Each line of the entries that mentions the string "agent" needs to be reported.
=== Dataset extract ===
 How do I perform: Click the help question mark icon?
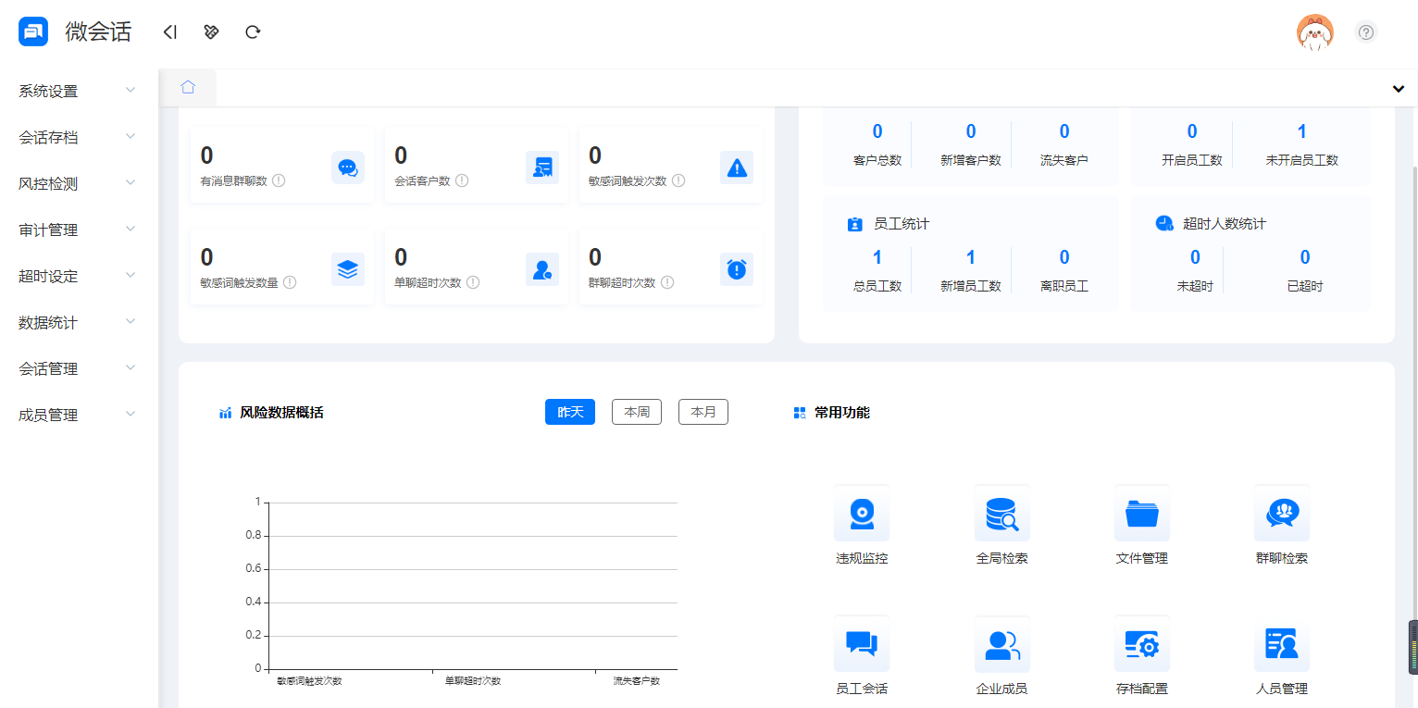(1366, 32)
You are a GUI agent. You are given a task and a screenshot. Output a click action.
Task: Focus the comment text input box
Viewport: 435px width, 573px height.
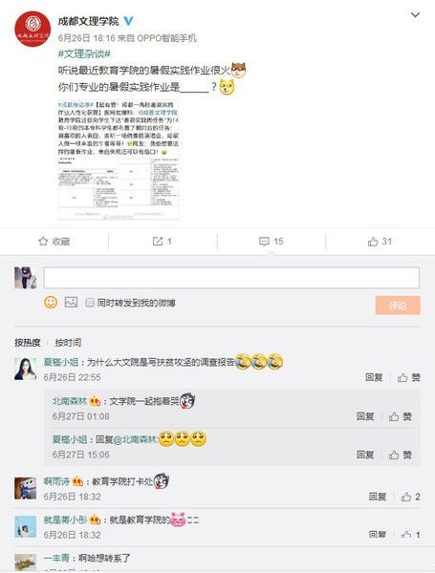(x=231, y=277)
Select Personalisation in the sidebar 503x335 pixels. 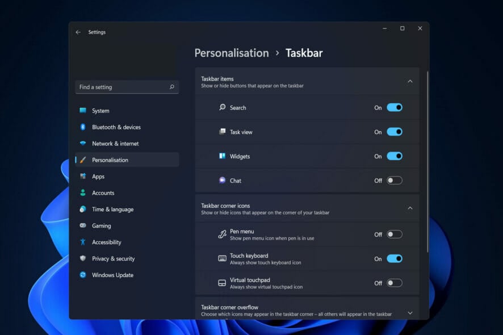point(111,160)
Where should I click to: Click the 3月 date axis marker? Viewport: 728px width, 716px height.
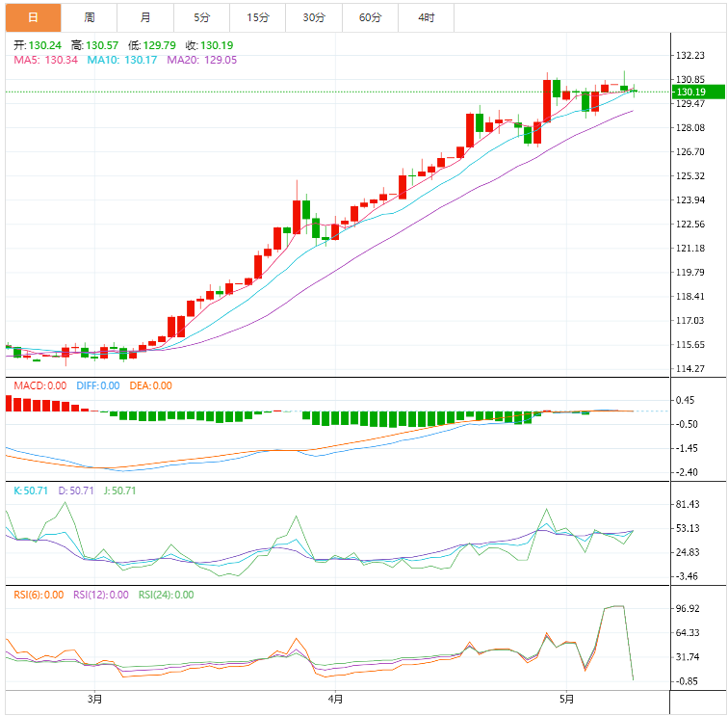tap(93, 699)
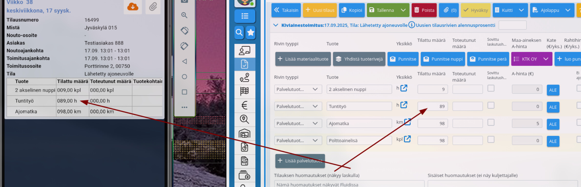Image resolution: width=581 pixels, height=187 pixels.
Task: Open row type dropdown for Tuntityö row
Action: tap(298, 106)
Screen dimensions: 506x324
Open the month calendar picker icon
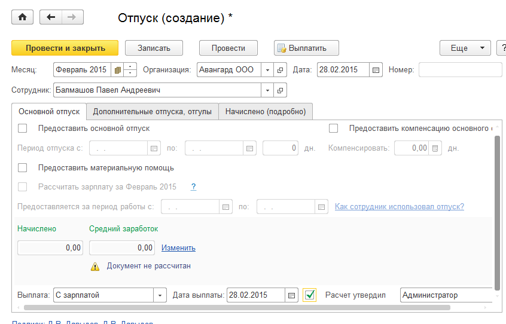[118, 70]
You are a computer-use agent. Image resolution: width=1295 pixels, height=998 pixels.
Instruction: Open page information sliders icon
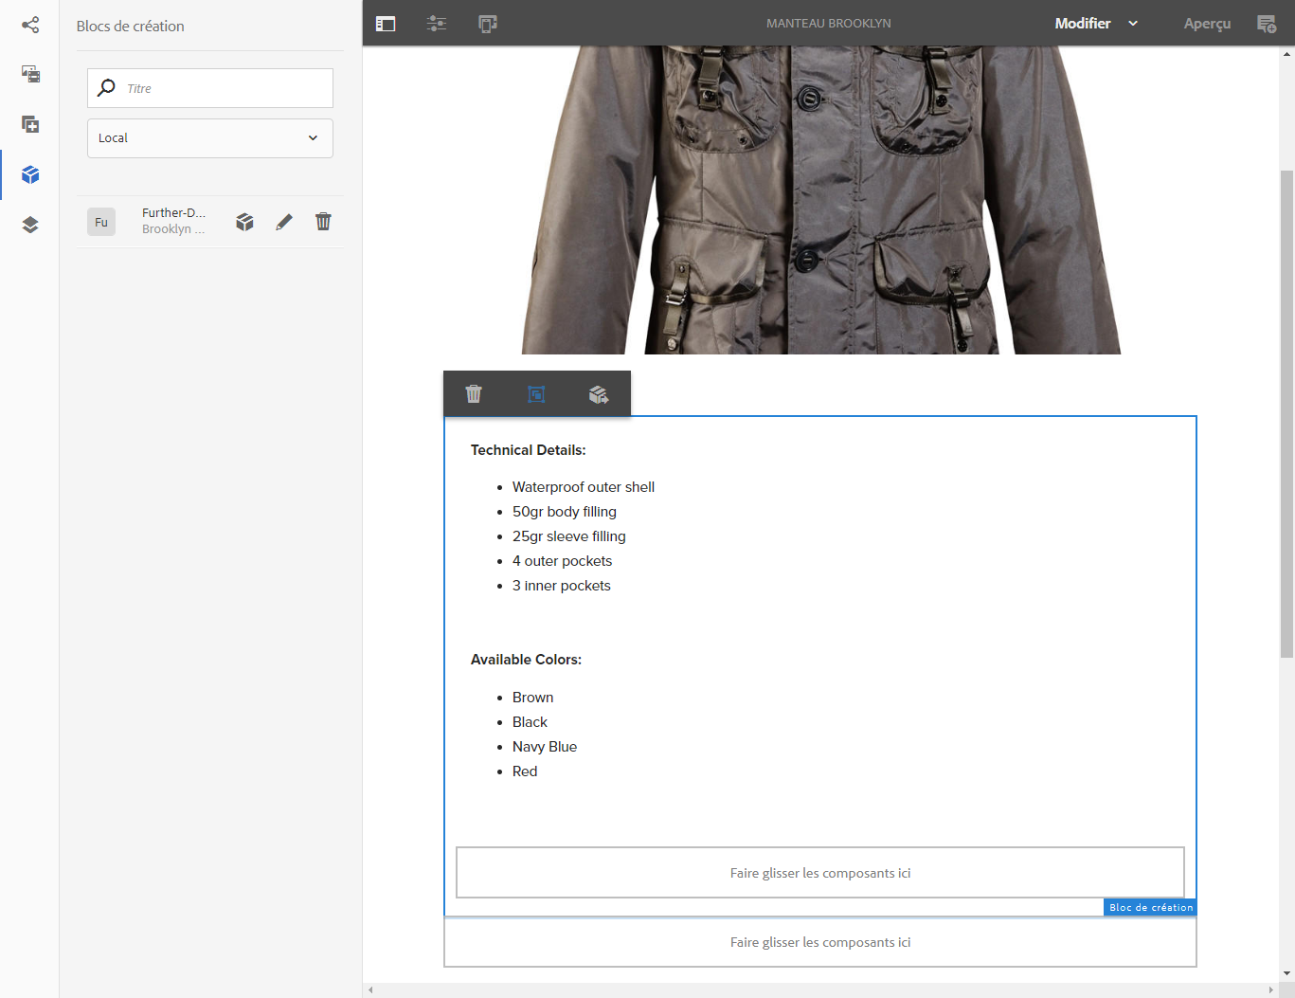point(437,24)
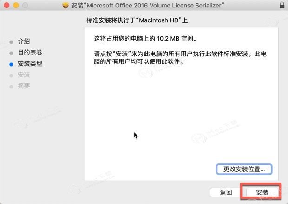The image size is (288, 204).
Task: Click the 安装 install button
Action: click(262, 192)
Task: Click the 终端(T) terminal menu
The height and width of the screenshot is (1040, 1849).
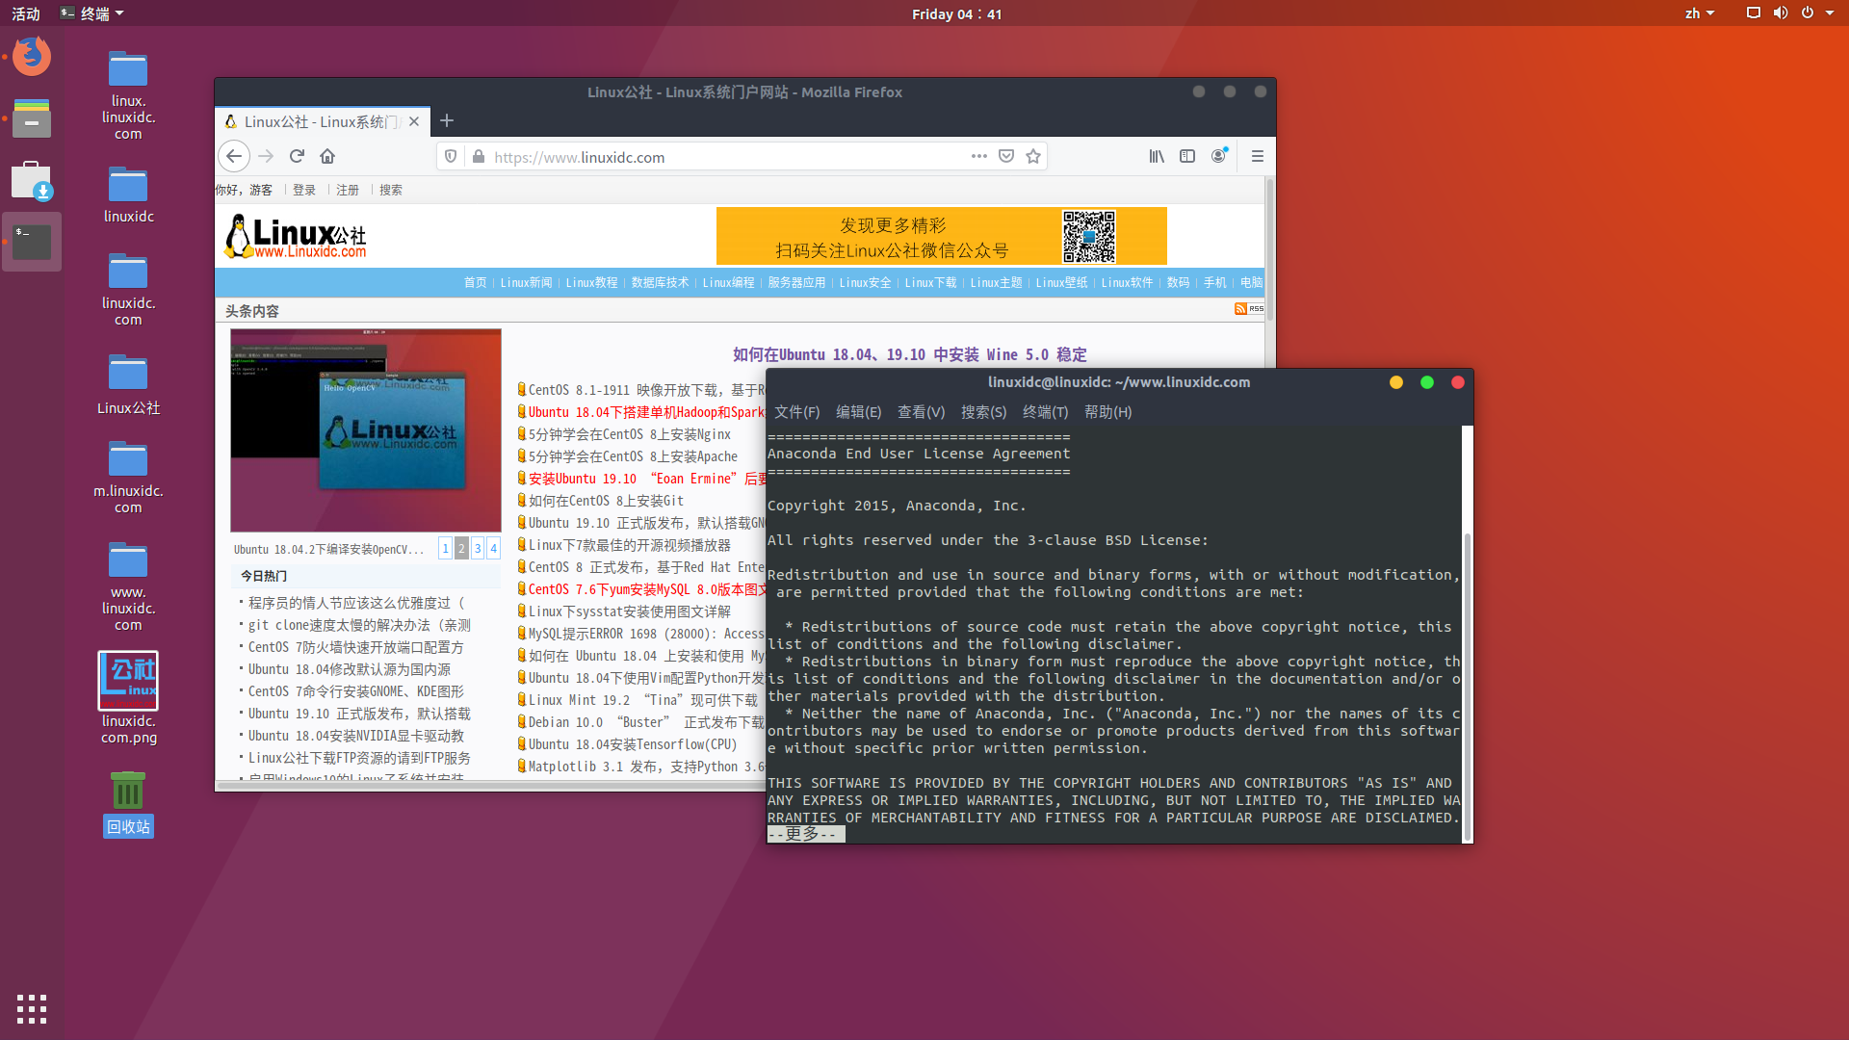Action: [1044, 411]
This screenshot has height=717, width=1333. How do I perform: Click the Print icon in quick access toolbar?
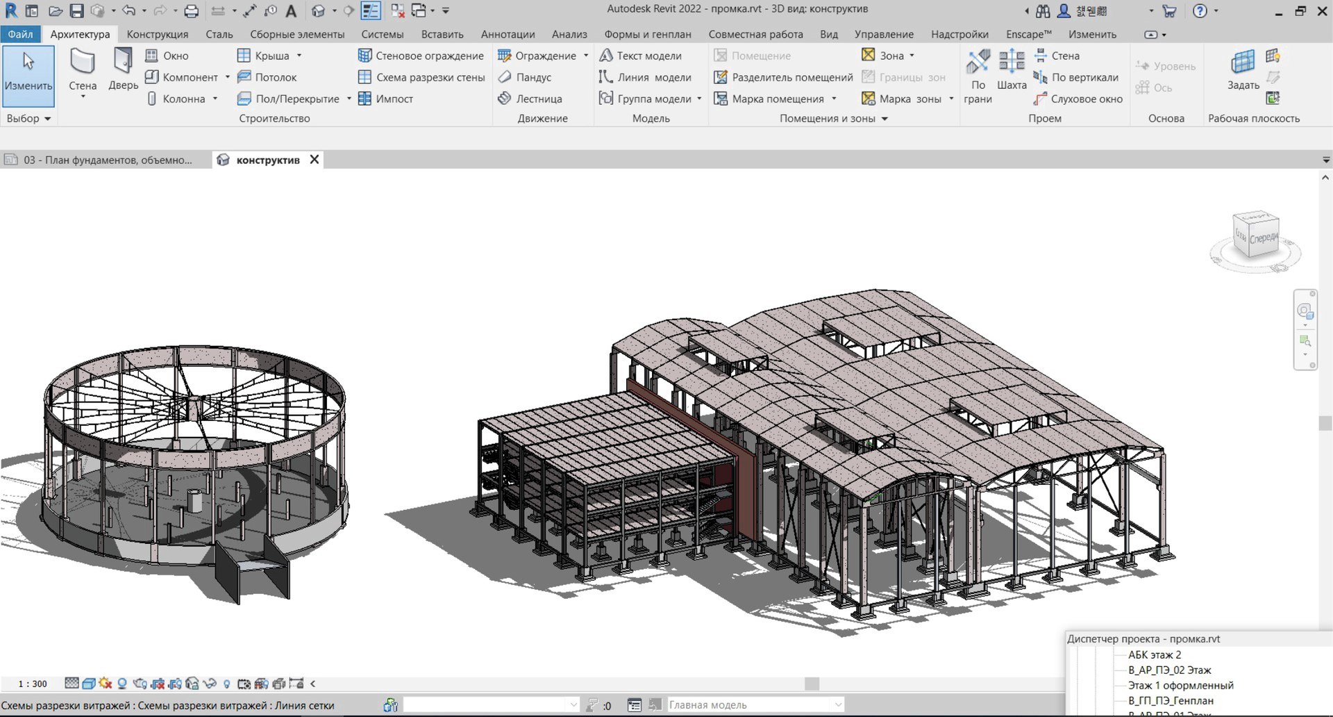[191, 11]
===
Solution for this task:
You are a GUI agent. You are given a task and a screenshot. Output a click action.
You are a computer-use agent. Image resolution: width=1295 pixels, height=998 pixels.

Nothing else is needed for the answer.